None of us come with manuals. You have to learn by trial and error and grow through experience to discover what kind of writer you are. Discovering who you are and how you work best should be two of your most important goals as a writer. Learning who you are as a writer will help you to find your voice, and learning how you work best will make you productive. All writers need to do this, and no two writers are ever the same.
Many of you could not write what comes naturally to other writers. A romance novelist might be an awful thriller writer. A mystery jock might write awful poetry. A brilliant historian might gum up a children’s story.
Understanding that all writers are different is an essential step in building your writing confidence. It is also the best guide for sifting through and absorbing writing advice – you are looking for what will work for you, and much of it may not.
You can read as much about how your favourite writers worked, and you should, but realize you are just window-shopping most of the time.
Are you more a Hemingway or a Meyer? Like reading your way through a gorgeous museum, you are taking in impressions, but you don’t take home the actual paintings.
You are your own person with your own lifestyle, priorities, talents, and goals.
Likewise, we all have different writing habits. If yours aren’t working as well as you would like, you might be in the market for an upgrade. This is when reading widely about the ideas and habits of successful writers can elevate you to new heights.
Or it might not.
You might write like no one you’ve ever heard of. You might only write at 4 am when you awake from mid-40s insomnia. For two hours until the sun rises and your head falls back onto the pillow, you might furiously bash word after word into your keyboard in a fit of genius. This is great if it works for you.
You might write pages of first thoughts about a scene, tear them up, and start fresh to actually write the scene.
You might first write notes in a little blue and gold leather bound notebook that Gramma gave you and then go to the computer and flesh out the next chapter.

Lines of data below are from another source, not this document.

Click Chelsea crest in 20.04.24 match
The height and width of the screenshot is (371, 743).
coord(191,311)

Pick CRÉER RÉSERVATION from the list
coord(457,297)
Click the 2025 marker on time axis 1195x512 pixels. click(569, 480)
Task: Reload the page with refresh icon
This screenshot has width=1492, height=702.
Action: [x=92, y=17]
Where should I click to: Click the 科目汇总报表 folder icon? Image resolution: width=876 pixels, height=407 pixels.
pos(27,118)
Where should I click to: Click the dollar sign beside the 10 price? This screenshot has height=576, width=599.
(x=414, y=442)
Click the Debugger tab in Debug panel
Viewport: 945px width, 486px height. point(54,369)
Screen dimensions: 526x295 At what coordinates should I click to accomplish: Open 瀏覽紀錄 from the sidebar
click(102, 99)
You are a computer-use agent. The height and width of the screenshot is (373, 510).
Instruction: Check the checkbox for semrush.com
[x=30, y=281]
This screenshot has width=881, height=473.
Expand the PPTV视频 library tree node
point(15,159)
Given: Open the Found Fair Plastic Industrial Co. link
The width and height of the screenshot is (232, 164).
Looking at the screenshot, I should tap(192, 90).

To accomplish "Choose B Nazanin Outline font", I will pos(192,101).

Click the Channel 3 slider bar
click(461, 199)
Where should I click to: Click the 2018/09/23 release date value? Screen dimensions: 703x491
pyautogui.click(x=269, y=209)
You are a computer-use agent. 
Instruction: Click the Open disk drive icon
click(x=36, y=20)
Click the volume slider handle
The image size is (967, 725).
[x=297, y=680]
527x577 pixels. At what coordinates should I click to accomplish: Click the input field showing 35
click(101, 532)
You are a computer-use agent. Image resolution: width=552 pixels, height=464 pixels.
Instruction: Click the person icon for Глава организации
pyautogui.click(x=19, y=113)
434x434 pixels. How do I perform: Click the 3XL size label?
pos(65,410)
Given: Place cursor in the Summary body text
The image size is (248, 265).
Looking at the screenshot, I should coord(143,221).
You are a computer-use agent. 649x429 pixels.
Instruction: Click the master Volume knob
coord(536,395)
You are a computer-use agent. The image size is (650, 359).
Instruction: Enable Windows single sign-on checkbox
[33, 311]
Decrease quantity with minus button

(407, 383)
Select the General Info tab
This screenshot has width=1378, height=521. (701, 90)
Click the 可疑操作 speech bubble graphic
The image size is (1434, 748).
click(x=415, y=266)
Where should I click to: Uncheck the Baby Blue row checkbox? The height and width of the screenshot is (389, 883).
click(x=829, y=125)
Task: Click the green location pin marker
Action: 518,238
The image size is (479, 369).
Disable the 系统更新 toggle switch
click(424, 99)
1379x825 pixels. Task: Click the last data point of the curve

You are well ahead of the game if you know what inspires and enables you to be the best and most productive writer you can be.
What you, as an informed, open-minded author are looking for, is your thing. Just like you need to develop your own voice, you need to develop your own writing approach.
You may already have found it, and when you see it reflected in the practices of another writer you might feel vindicated (or dismayed you aren’t as unique or eccentric as you thought).
Wow, she abhors adverbs as much as I do! He writes in extremely short sentences, like I do!
It can take a lifetime to learn who you are and how you write best.
You’ll come to understand the things that make you tick and make your writing better over time, but who among us wouldn’t love a short-cut to those eureka moments? None of us come with manuals. Unfortunately we have to learn by trial and error and grow through experience. Reading what works for other people can significantly speed up the process.
While you might have freedom to decide whether you are a morning, noon, evening, or night writer; whether you are an outline maker or seat-of-the-pants writer; whether you are a stylist, a plotter, or a conceptualizer; or whether you love people to read your work as you go along or you keep your manuscript secret until it’s polished; some things are non-negotiable.
Don’t confuse finding your mojo with shirking your duties as a writer. Finding your mojo is a quite different pursuit than learning your craft. Good grammar is one such non-negotiable thing. If you don’t have it, get in with a great copy-editor.
Still, you will have to match the best of breed to your chosen writing focus. Sometime we are alone. Sometimes we have maps provided by others.
In looking for your way, there is only one sound piece of advice I can give: Read widely, think widely.